At a press conference today at New York's JFK International Airport, the Rev. Franklin Graham spoke to reporters prior to his departure on a U.S. government-funded tour of Europe. The son of famed evangelist Billy Graham has been commissioned by Secretary of State Hillary Clinton to meet with European evangelical leaders to explain why U.S. foreign policy is not hostile to Christians.
Far-fetched? Of course. Equally far-fetched would be a State Department-sponsored tour of Africa and Asia by Catholic Archbishop Charles Chaput, during which the Denver prelate would seek to assure Third World Catholics that, despite the Obama administration's support for abortion worldwide, the foreign policy of this country is not directed against indigenous peoples.
Nor would you expect to see Secretary Clinton's State Department pay for Rabbi Daniel Lapin to go to Israel to assure worried Israelis there that U.S. policy toward the Jewish state is actually friendly---despite President Obama's pressure on Israelis to yield more and more territory on the West Bank to the PLO.
As much as we can---and should---celebrate ecumenism and religious pluralism in America, no one could imagine our State Department paying to send leading religious figures abroad---at taxpayer expense---to advance the policies of this administration.
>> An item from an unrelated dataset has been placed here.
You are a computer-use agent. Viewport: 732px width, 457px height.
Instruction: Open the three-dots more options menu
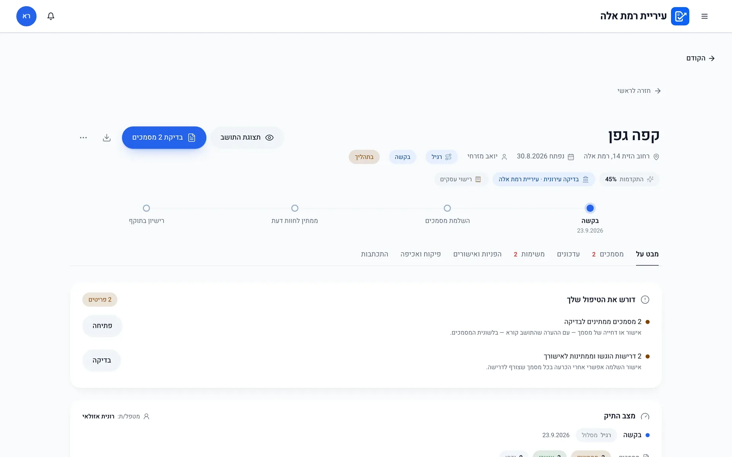[x=83, y=137]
Yet that is exactly what is happening with Imam Feisel Abdul Rauf, the man who is spearheading the mosque at Ground Zero in New York. He is being given the opportunity to tour the Middle East and Muslim majority countries in Asia---at our expense---supposedly to promote U.S. foreign policy.
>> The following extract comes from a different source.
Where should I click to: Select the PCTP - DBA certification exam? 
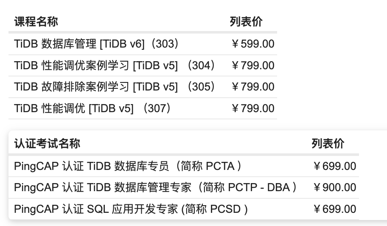click(155, 187)
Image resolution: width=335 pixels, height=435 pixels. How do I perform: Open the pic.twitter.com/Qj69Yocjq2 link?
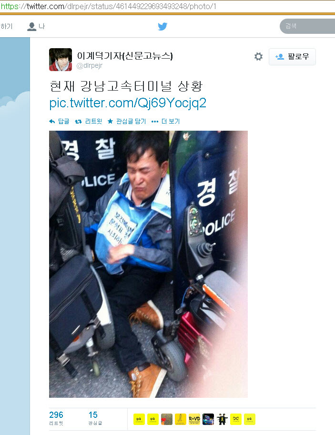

Secretary Clinton has been unusually silent on the subject of the Ground Zero mosque. She's been quiet, as well, about the imam's paid tour on behalf of the State Department. Yet she must have signed off on this high-profile junket. It's happening on her watch.
We need a lot of answers. What, exactly, is Imam Rauf doing in these Muslim-majority states? He says he's all for "moderation." Will he be interceding in Pakistan, Afghanistan, Iraq, and Saudi Arabia on behalf of Christians who are being murdered every day in these countries?
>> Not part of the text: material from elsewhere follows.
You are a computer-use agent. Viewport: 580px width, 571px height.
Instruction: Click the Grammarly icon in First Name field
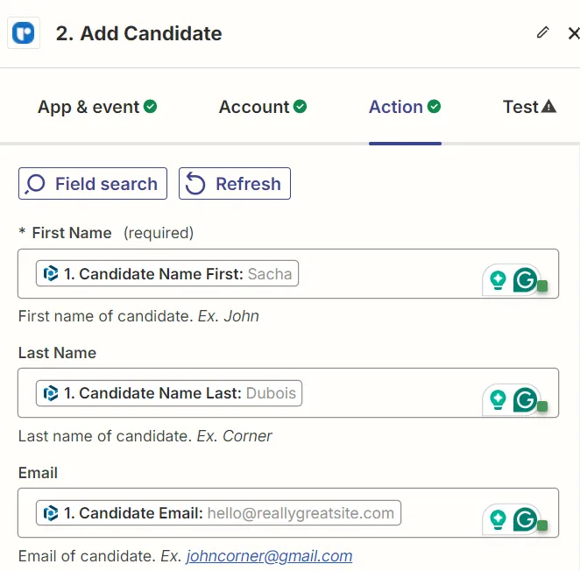526,280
Last month, 10 aid workers were murdered execution-style by Islamists in Afghanistan. Six of the workers were Americans. Their offense? They were trying to bring modern medical healing to villagers whose standard of care is still back in the Middle Ages.
Will Imam Rauf cry out for these martyrs whose blood cries out to us? If he is not a voice for moderation where moderation is most desperately needed, what is he doing there?
It is very instructive that our cultural elites have no problem with the imam's tax-funded trip. These are the same people who throw a fit any time a high school student in the United States is in the same room where a Christian prayer is offered. Can we really be sending Muslim clerics around the world and call it "outreach?"
Instead, why didn't President Obama send him up in the space shuttle? Wasn't outreach to Muslims supposed to have been NASA's Job One? It certainly would have been cheaper to put an imam in orbit than to keep him traveling in style. And we could certainly monitor his speeches and conversations better if Imam Rauf were in the space shuttle. From every indication, this is one fellow who bears a lot of watching.
Hard hats and contractors in New York are joining the growing grassroots movement to resist this unconstitutional "establishment of religion" that is proceeding under the cover of multiculturalism, "outreach," and interfaith understanding. These New Yorkers are signing pledges to refuse to work on Imam Rauf's mosque at Ground Zero.
America's religious freedom is the wonder of the world. Just this week it was announced that Dinesh D'Souza, a devout Catholic, had been named president of The King's College in Manhattan. The King's College is the only evangelical college in New York City.
(EDITOR'S NOTE: Blackwell may have relied here on an erroneous press report. D'Souza defines himself as an "evangelical born-again Christian" who grew up Catholic but is a member of an evangelical church and has signed an evangelical statement of faith in accepting his new role as president of The King's College.)
This is the kind of understanding, outreach, and religious dialogue we should applaud. It's not the kind that will likely gain the support of The New York Times, but it nonetheless represents genuine ecumenism.
We have much to tell the world about how we have lived together peacefully in America. All here are free to worship and to pray as their conscience dictates. But we must recognize that if this mosque goes up at Ground Zero, it will be a defeat for religious freedom. It will represent a victory for fear and intimidation over open dialogue and freedom of conscience. If we permit this center of sedition to go up, the word on religious freedom will be: fuhgeddaboudit!